┌──

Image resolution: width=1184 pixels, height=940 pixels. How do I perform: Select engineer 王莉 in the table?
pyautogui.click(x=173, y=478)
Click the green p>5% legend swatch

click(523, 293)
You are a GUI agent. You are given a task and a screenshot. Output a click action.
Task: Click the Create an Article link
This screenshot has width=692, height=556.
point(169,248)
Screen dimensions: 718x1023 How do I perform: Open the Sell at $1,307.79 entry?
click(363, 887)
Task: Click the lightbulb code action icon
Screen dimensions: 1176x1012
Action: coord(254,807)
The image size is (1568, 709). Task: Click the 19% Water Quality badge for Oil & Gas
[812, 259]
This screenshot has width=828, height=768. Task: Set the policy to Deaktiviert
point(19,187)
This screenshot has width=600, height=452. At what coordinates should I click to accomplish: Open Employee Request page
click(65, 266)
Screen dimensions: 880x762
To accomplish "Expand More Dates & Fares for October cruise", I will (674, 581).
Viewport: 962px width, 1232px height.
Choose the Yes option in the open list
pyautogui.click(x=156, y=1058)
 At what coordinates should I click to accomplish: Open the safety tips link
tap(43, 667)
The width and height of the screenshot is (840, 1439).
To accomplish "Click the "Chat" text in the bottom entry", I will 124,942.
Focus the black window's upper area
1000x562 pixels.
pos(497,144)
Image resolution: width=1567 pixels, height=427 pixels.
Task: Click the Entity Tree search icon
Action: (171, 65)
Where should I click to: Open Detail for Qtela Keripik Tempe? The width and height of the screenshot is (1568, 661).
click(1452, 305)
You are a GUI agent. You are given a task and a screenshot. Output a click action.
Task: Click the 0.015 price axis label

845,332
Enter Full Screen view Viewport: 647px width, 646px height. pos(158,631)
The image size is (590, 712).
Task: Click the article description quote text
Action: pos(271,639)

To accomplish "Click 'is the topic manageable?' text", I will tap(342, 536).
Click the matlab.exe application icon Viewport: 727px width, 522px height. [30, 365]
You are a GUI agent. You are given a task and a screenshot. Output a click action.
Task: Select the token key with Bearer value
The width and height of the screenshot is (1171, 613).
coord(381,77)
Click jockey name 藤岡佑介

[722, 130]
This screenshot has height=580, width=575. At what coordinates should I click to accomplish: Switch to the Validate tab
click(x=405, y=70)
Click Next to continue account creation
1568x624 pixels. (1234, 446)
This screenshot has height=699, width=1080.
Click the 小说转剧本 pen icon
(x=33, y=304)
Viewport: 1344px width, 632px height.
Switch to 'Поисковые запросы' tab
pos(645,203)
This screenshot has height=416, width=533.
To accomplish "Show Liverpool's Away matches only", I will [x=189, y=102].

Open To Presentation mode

└──

Task details: Every line of the listing above should be copied word for word.

Result of the exercise:
Image resolution: width=1184 pixels, height=940 pixels. How do I perform: Select engineer 王莉 in the table?
pyautogui.click(x=173, y=478)
Click the green p>5% legend swatch

click(523, 293)
You are a GUI agent. You are given a task and a screenshot. Output a click action.
Task: Click the Create an Article link
This screenshot has width=692, height=556.
point(169,248)
Screen dimensions: 718x1023 How do I perform: Open the Sell at $1,307.79 entry?
click(363, 887)
Task: Click the lightbulb code action icon
Screen dimensions: 1176x1012
Action: coord(254,807)
The image size is (1568, 709). Task: Click the 19% Water Quality badge for Oil & Gas
[812, 259]
This screenshot has width=828, height=768. Task: Set the policy to Deaktiviert
point(19,187)
This screenshot has width=600, height=452. At what coordinates should I click to accomplish: Open Employee Request page
click(65, 266)
Screen dimensions: 880x762
To accomplish "Expand More Dates & Fares for October cruise", I will (674, 581).
Viewport: 962px width, 1232px height.
Choose the Yes option in the open list
pyautogui.click(x=156, y=1058)
 At what coordinates should I click to accomplish: Open the safety tips link
tap(43, 667)
The width and height of the screenshot is (840, 1439).
To accomplish "Click the "Chat" text in the bottom entry", I will 124,942.
Focus the black window's upper area
1000x562 pixels.
pos(497,144)
Image resolution: width=1567 pixels, height=427 pixels.
Task: Click the Entity Tree search icon
Action: (171, 65)
Where should I click to: Open Detail for Qtela Keripik Tempe? The width and height of the screenshot is (1568, 661).
click(1452, 305)
You are a GUI agent. You are given a task and a screenshot. Output a click action.
Task: Click the 0.015 price axis label

845,332
Enter Full Screen view Viewport: 647px width, 646px height. pos(158,631)
The image size is (590, 712).
Task: Click the article description quote text
Action: pos(271,639)

To accomplish "Click 'is the topic manageable?' text", I will tap(342, 536).
Click the matlab.exe application icon Viewport: 727px width, 522px height. [30, 365]
You are a GUI agent. You are given a task and a screenshot. Output a click action.
Task: Select the token key with Bearer value
The width and height of the screenshot is (1171, 613).
coord(381,77)
Click jockey name 藤岡佑介

[722, 130]
This screenshot has height=580, width=575. At what coordinates should I click to accomplish: Switch to the Validate tab
click(x=405, y=70)
Click Next to continue account creation
1568x624 pixels. (1234, 446)
This screenshot has height=699, width=1080.
Click the 小说转剧本 pen icon
(x=33, y=304)
Viewport: 1344px width, 632px height.
Switch to 'Поисковые запросы' tab
pos(645,203)
This screenshot has height=416, width=533.
To accomplish "Show Liverpool's Away matches only", I will [x=189, y=102].

Open To Presentation mode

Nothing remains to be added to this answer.